Does long-term unemployment make it harder to get a job?
The answer to that question is yes, according to a new unemployment study. People who are unemployed for extended periods of time are more likely to experience difficulty in finding a new job.
While this is something that probably does not come as a surprise to Georgia residents who are out of work, the study findings have a silver lining. Employers are more likely to overlook long-term unemployment when the unemployment rate is high, presumably believing that it is the economy, not the applicant, that is the reason for the prolonged joblessness.

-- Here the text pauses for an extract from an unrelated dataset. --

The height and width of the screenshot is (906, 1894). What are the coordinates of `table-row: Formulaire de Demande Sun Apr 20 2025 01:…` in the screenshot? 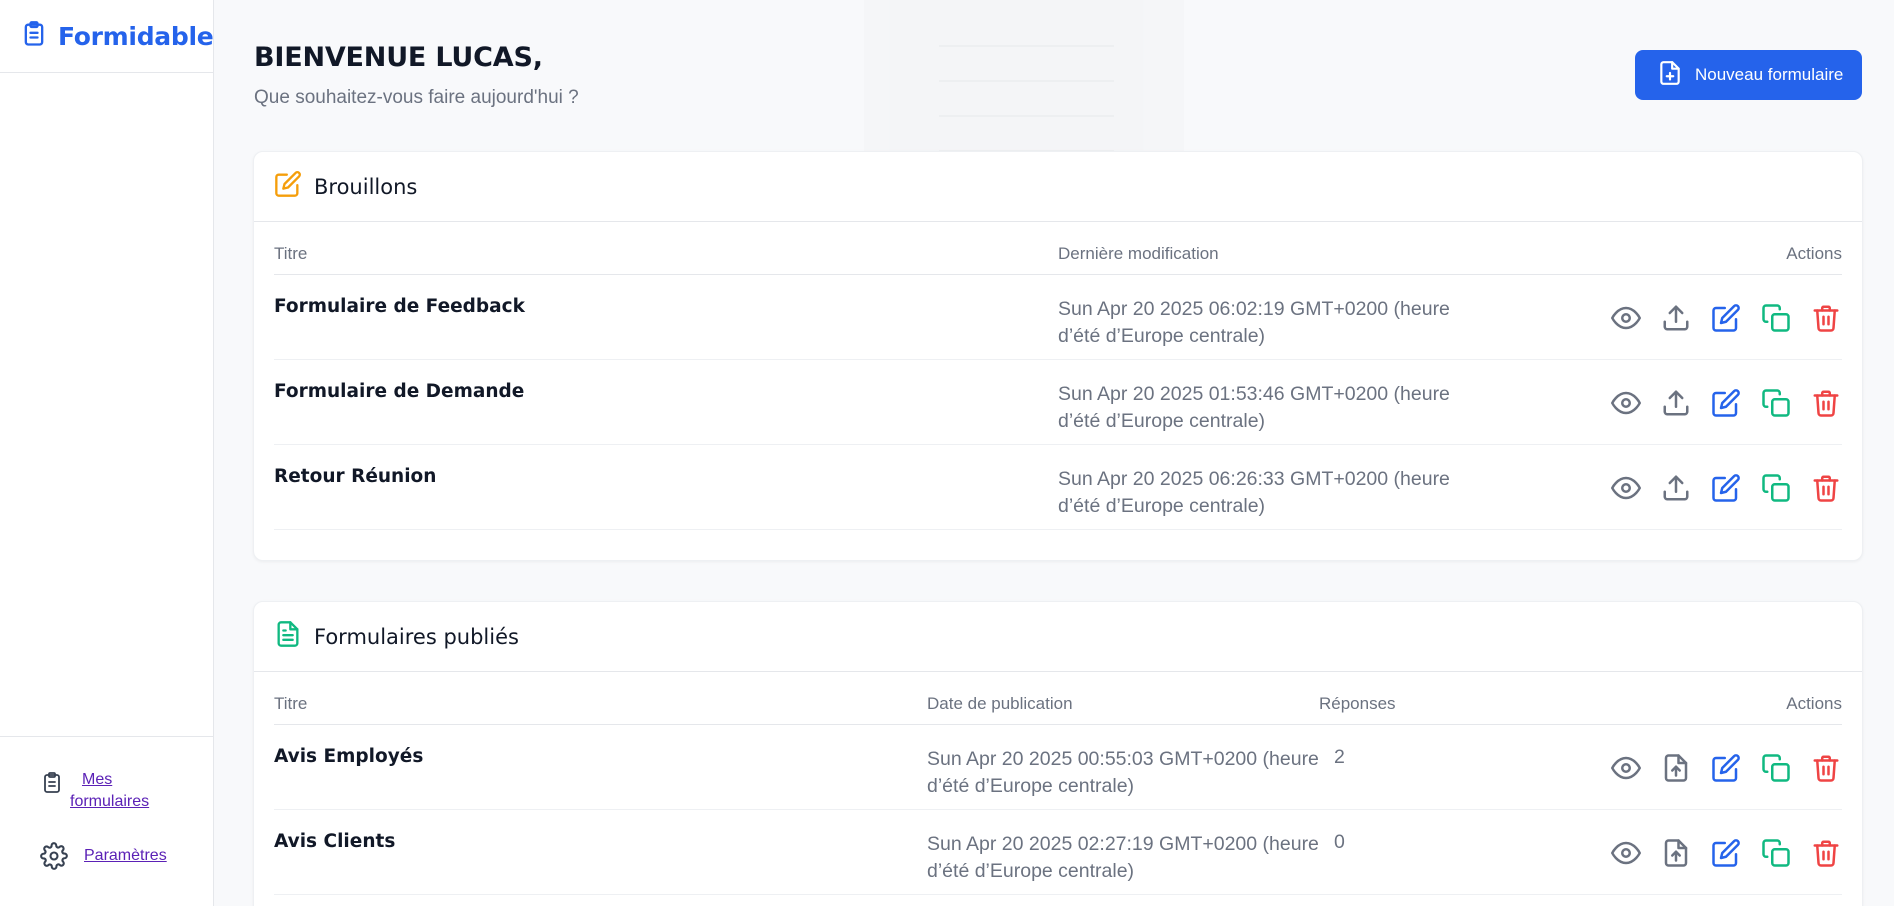 It's located at (1058, 402).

In the innovative new study, researchers sent 12,000 fake resumes in application for 3,000 real job openings in 100 different job markets around the country. In their falsified resumes, the researchers listed different employment statuses and, if the ‘applicant’ did not have a job, varied the length of unemployment from one to 36 months. They then tracked the number of callbacks received and compared them to determine whether length of unemployment made a difference to employers.
What they found was surprising. The study showed that the number of callbacks generally begins to fall after just one month of unemployment, and continues to decline through eight months of joblessness, where it seems to stabilize. However, the damage has been done by that point: the number of callbacks at eight months of unemployment is nearly 50 percent lower than the number at one month.
Certainly, this vicious cycle of unemployment is frustrating for people who have been out of work for several months, especially when state and federal unemployment benefits begin to run out. Hopefully, the job market continues to recover in order to provide relief to the long-term unemployed.